Records for the exercise ::
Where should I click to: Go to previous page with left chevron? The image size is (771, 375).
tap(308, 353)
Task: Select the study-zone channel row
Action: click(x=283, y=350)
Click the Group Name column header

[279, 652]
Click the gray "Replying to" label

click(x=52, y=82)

Work order ::
Your reply should match the data above exactly, line for line.

Solution to this problem ::
Where should I click to: Go to previous page with left chevron? The image size is (771, 375).
tap(308, 353)
Task: Select the study-zone channel row
Action: click(x=283, y=350)
Click the Group Name column header

[279, 652]
Click the gray "Replying to" label

click(x=52, y=82)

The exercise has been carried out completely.